The immune system declines with age in part because it is limited in the number of cells it can support, and too many of those cells become specialized memory cells over time, unable to contribute to the fight against new pathogens. A variety of approaches might be developed to address this issue: remove the excess memory cells, generate new immune cells from stem cells and regularly infuse them into the patient, or cause the body to start producing more new immune cells than it otherwise would.
Immune cells are created in the thymus, an organ which atrophies and diminishes its output of cells quite early in life: its evolved job is to generate an effective immune system in youth, not to keep pumping out immune cells at a high pace throughout life. Rejuvenation of the thymus to youthful activity is thus a way to boost native immune cell production, and some work in this direction is funded by the SENS Research Foundation:
SENS Research Foundation has made substantial investments in research on regenerative therapies for the aging immune system, with the aim of maintaining and restoring youthful immune function throughout life, eliminating the disparate burden of morbidity and mortality from infectious disease that falls disproportionately persons over the age of 60. We have targeted research dollars toward developing rejuvenation biotechnologies to repair the two forms of aging damage that are the most widely accepted drivers of immunosenescence.
In the lab of Dr. Janko Nikolich-Žugich at the Arizona Center on Aging, we are funding a project testing the clearance of dysfunctional, "senescent" cytotoxic CD8+ T-cells - cells that exert suppressive effects on the expansion and response of other, functional T-cells. And at the Wake Forest Institute for Regenerative Medicine, SENS Research Foundation is supporting Dr. John Jackson's efforts to apply the decellularized scaffold tissue engineering technique to the engineering of a transplantable thymic neo-organ.

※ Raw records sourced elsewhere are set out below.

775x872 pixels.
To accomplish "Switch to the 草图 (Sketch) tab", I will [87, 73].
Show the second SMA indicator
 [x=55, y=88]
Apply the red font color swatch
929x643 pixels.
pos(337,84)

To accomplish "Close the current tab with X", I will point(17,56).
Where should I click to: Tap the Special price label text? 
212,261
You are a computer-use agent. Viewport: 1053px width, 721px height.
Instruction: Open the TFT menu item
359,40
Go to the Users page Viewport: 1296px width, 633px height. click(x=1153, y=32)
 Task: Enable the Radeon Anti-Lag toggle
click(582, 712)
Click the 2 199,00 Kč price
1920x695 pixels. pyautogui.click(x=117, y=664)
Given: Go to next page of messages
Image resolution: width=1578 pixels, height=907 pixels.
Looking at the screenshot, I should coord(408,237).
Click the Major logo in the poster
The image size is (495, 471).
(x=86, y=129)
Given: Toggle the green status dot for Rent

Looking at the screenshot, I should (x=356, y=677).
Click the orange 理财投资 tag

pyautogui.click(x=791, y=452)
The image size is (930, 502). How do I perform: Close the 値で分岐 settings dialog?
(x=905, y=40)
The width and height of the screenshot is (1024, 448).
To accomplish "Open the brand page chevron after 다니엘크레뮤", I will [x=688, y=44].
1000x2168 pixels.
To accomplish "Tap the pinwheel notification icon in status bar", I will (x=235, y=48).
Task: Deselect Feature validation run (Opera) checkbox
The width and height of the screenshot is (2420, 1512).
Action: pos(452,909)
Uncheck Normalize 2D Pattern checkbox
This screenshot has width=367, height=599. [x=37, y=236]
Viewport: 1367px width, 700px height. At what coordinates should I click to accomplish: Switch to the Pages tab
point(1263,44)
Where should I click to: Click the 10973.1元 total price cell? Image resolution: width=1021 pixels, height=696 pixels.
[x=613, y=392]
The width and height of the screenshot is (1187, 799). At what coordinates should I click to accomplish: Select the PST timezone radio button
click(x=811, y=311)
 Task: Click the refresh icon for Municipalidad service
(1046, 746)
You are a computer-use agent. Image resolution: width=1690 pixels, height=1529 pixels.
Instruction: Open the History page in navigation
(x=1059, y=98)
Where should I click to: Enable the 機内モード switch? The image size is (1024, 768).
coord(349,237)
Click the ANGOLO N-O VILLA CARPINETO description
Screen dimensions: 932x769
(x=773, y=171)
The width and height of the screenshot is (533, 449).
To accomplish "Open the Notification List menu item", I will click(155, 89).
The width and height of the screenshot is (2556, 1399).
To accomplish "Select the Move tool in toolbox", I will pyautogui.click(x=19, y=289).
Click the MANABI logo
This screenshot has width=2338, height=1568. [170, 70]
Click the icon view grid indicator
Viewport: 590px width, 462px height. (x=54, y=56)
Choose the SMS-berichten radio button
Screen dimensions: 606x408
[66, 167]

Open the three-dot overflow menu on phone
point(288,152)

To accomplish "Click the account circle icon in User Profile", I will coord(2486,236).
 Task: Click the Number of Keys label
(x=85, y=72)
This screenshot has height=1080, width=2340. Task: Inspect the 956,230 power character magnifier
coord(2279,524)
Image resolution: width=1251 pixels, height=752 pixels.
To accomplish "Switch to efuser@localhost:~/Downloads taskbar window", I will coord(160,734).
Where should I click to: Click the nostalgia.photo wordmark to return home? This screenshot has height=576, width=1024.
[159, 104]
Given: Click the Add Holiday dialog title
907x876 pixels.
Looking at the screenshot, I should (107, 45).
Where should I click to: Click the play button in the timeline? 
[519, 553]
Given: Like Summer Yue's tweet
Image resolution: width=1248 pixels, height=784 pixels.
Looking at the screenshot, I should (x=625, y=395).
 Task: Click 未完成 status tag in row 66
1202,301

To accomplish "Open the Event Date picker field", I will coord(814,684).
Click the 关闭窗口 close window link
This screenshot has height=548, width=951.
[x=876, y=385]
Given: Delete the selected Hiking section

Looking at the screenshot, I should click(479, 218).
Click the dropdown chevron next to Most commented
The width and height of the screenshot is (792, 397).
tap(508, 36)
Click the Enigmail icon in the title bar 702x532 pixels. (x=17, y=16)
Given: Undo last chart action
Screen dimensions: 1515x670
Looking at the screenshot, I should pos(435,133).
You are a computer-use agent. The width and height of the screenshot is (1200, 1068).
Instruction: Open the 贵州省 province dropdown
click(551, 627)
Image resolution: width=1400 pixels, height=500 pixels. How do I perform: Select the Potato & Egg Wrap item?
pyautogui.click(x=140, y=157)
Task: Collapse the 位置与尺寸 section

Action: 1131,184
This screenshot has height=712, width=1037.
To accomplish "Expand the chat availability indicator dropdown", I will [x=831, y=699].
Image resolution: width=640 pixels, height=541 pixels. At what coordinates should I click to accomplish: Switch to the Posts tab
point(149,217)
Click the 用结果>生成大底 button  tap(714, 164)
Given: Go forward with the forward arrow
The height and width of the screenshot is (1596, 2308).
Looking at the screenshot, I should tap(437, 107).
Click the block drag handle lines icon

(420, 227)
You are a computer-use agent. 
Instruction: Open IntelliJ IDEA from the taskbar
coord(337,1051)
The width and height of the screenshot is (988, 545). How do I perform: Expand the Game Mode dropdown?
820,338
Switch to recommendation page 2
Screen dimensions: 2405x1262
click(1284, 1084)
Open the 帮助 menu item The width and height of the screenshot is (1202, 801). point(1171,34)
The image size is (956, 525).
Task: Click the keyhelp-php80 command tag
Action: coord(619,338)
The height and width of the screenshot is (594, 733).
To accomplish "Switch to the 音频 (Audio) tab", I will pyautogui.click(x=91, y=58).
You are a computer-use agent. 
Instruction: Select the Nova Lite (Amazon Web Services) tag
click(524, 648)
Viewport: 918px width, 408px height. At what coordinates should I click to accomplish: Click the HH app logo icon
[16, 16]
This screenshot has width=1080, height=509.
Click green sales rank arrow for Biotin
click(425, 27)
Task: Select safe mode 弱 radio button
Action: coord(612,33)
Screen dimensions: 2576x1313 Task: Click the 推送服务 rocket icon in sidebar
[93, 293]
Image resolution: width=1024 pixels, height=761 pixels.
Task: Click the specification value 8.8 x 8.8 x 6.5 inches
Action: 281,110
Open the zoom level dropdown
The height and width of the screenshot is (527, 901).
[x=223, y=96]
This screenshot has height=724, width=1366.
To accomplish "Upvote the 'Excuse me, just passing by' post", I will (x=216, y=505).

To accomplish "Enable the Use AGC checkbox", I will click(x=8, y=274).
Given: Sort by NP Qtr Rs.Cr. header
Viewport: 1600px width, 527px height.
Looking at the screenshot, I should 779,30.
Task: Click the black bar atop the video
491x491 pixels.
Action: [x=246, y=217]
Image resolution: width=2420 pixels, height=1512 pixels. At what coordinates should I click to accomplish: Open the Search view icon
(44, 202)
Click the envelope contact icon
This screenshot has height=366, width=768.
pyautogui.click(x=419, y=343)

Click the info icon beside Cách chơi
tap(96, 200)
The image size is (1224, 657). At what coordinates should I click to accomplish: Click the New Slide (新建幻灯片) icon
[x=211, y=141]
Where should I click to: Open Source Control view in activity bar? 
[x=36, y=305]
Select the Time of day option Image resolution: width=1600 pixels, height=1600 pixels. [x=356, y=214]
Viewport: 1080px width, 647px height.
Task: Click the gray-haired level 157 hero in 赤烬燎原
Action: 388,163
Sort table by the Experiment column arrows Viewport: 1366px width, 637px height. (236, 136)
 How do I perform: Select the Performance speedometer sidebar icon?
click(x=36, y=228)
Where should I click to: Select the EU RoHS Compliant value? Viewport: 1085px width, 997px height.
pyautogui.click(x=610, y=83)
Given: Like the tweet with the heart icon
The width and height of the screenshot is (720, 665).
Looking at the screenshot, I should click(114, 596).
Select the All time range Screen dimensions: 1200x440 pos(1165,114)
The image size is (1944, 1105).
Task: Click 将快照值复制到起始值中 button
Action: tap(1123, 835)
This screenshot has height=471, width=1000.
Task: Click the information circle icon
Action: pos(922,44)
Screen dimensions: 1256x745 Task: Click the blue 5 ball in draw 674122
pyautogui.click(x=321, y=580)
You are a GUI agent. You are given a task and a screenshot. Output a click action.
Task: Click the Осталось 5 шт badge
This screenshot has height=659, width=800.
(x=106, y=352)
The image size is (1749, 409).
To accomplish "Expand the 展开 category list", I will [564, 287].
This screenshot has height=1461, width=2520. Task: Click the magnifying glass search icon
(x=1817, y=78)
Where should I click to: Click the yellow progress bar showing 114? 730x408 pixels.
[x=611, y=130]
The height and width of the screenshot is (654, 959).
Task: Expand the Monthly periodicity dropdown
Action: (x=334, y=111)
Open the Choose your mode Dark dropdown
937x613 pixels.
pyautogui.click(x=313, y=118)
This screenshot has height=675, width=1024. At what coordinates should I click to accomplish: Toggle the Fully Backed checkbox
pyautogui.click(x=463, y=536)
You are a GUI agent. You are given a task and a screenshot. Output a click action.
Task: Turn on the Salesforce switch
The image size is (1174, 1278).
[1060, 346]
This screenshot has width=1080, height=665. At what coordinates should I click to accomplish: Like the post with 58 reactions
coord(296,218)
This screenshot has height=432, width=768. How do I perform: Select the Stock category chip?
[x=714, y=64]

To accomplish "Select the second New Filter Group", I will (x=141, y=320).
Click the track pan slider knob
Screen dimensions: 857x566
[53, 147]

[Researchers have recently] derived functioning [thymic epithelial progenitor cells (TEP)] from [embryonic_stem_cells], and found a way to further develop TEP into [thymic tissue] capable of supporting the development of mature T-cells from T-lymphoid progenitor cells in vivo. The success of this new study is remarkable, not only for what the investigators achieved, but for what it suggests can be achieved when its relatively crude system of thymic epithelial cell derivation and transplantation is superseded by the engineeering of true thymic neo-organs, such as those that are in development in Dr. Jackson's SENS Research Foundation-funded lab at this writing.
Already, Dr. Jackson's lab team have succeeded in seeding epithelial cells onto decellularized mouse thymus scaffolds, and they are now in the process of completing the initial characterization proliferation and coverage of these cells on the scaffolds. Soon, the reseeding procedure will be completed by seeding bone marrow stem cells purged of T-cells onto the epithelial-seeded scaffold. Once this is achieved, the production of mature T-cells by the bioengineered neo-organs will be evaluated. Advances already achieved in bioengineering other organs with decellularized scaffolds suggest a successful outcome; moreover, the thymus scaffold specifically provides the structural elements necessary for the cells that are grown on it to assume the complex microenvironmental relationships of a mature thymus.